No matter what city you’re in, when you walk on the sidewalks in South America, water is going to drip down onto your head because none of the high-rise buildings have central air conditioning. They all have AC units crammed into the windows, hanging out over the street and dripping down for everyone’s benefit.
Another crazy thing is the driving, and if I can help it, I’ll never drive on this continent. Lane markings mean nothing, pedestrians have no rights whatsoever, and buses and taxis actually speed up to run you down when you cross the street. In Rio, at night, the cabbies cruise through every red light as if it were nothing, and it is nearly impossible to stand your ground while riding a herky-jerky local bus, even when you hold on with two hands.
Brazil had a couple of oddities of it’s own. For one thing, in all of the cheap places that I stayed in, Brazilian bathrooms were identical. They were closet-sized rooms with a stand-alone sink (no counter), a toilet, and a waterfall-style showerhead, basically hanging over the top of the other two. The floor was only an undivided square of sloped tile and a single drain, meaning the ground almost always covered in a slick mess… needless to say, taking a shower or using the bathroom when I stayed at the hostel there was pretty gross, and I tried to avoid doing either for as long as I could.
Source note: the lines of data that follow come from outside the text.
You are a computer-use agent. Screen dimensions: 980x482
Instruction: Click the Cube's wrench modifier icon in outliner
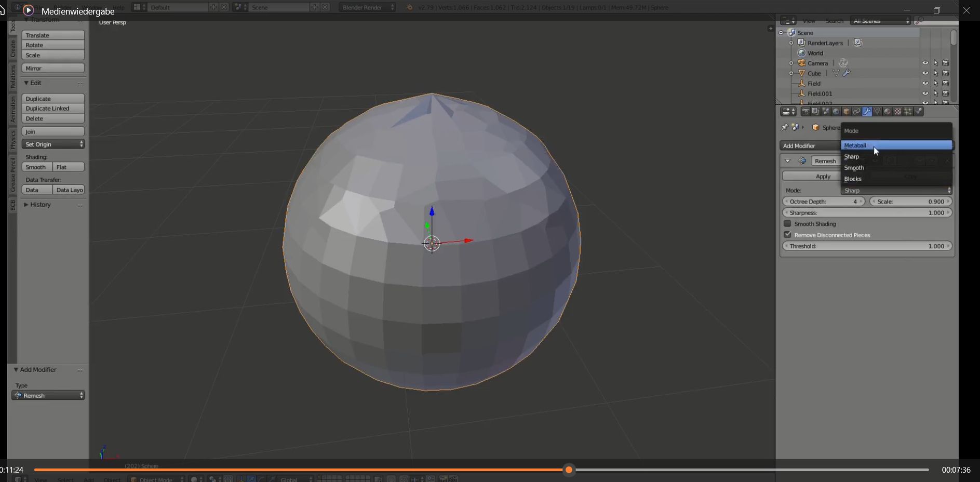tap(847, 73)
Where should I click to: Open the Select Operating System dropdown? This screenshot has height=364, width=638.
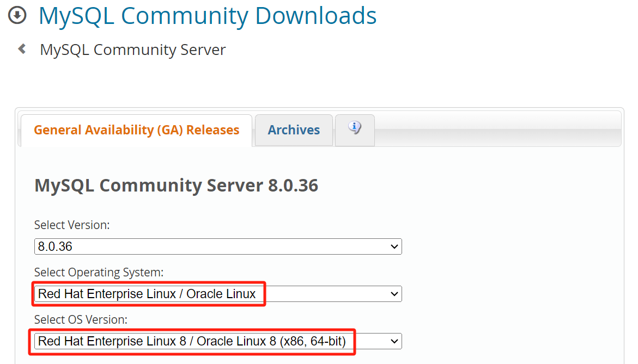tap(218, 294)
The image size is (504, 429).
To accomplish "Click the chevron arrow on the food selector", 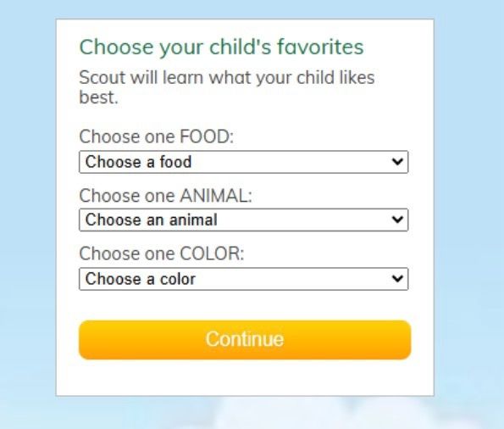I will pos(397,162).
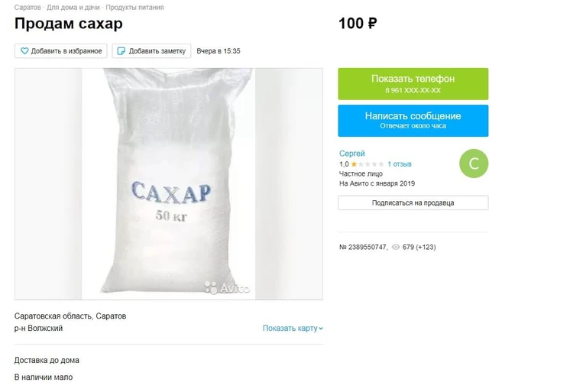Viewport: 586px width, 392px height.
Task: Click the eye views icon near 679
Action: coord(396,247)
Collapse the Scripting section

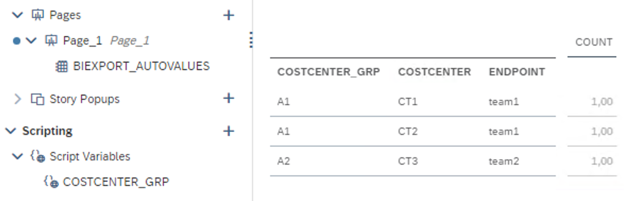pyautogui.click(x=11, y=131)
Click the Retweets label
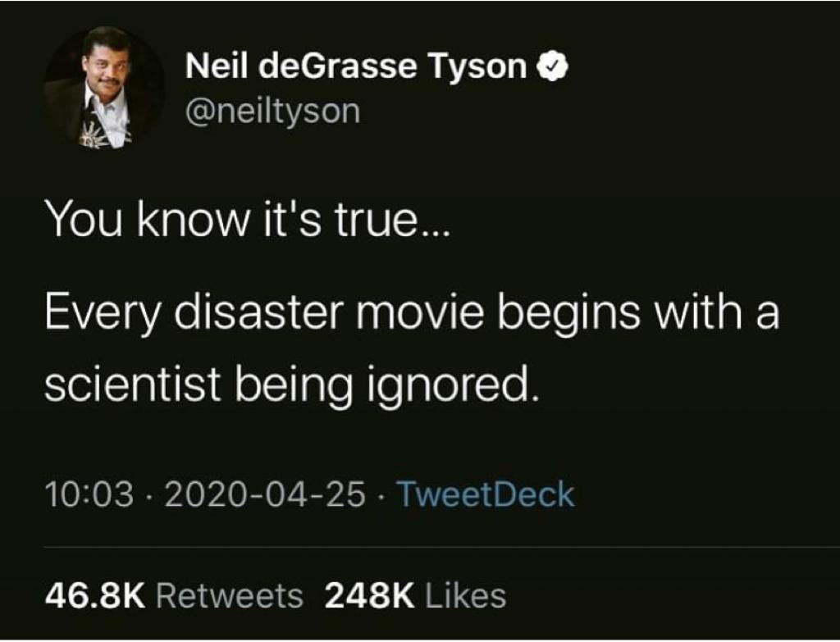This screenshot has width=840, height=642. click(x=230, y=595)
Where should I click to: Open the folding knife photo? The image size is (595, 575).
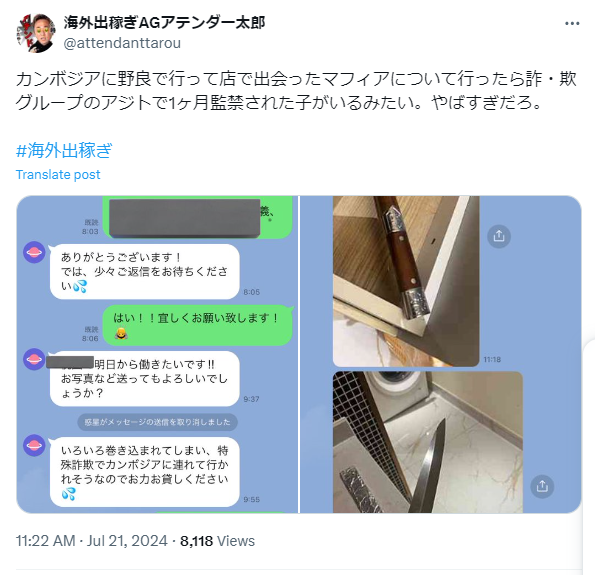tap(406, 281)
Also unique to Brazil, was a lack of worry about what Americans would usually consider revealing beachwear. It’s true that nearly everyone there wears a thong to the beach, and if they are not, they make it one! That went for guys too, and people had no qualms about walking 5, 6 or 7 blocks up from the beach in those skimpy clothes, without the need to cover up with a towel. And when it came to stores and restaurants, those businesses would find no use for the saying “no shirt, no shoes, no service,” I don’t think I ever saw anyone turned away, much less, given a sidways look.
Buenos Aires, however, has quite a bit more of the conservative Victorianism that I’m used to, and most of the amenities of a city in Europe. So, for now at least, my time of living on the edge is over. However, weird has not meant bad, and if you can’t deal with differences, traveling isn’t for you. I’ve been having a great time, enjoying every strange little bit.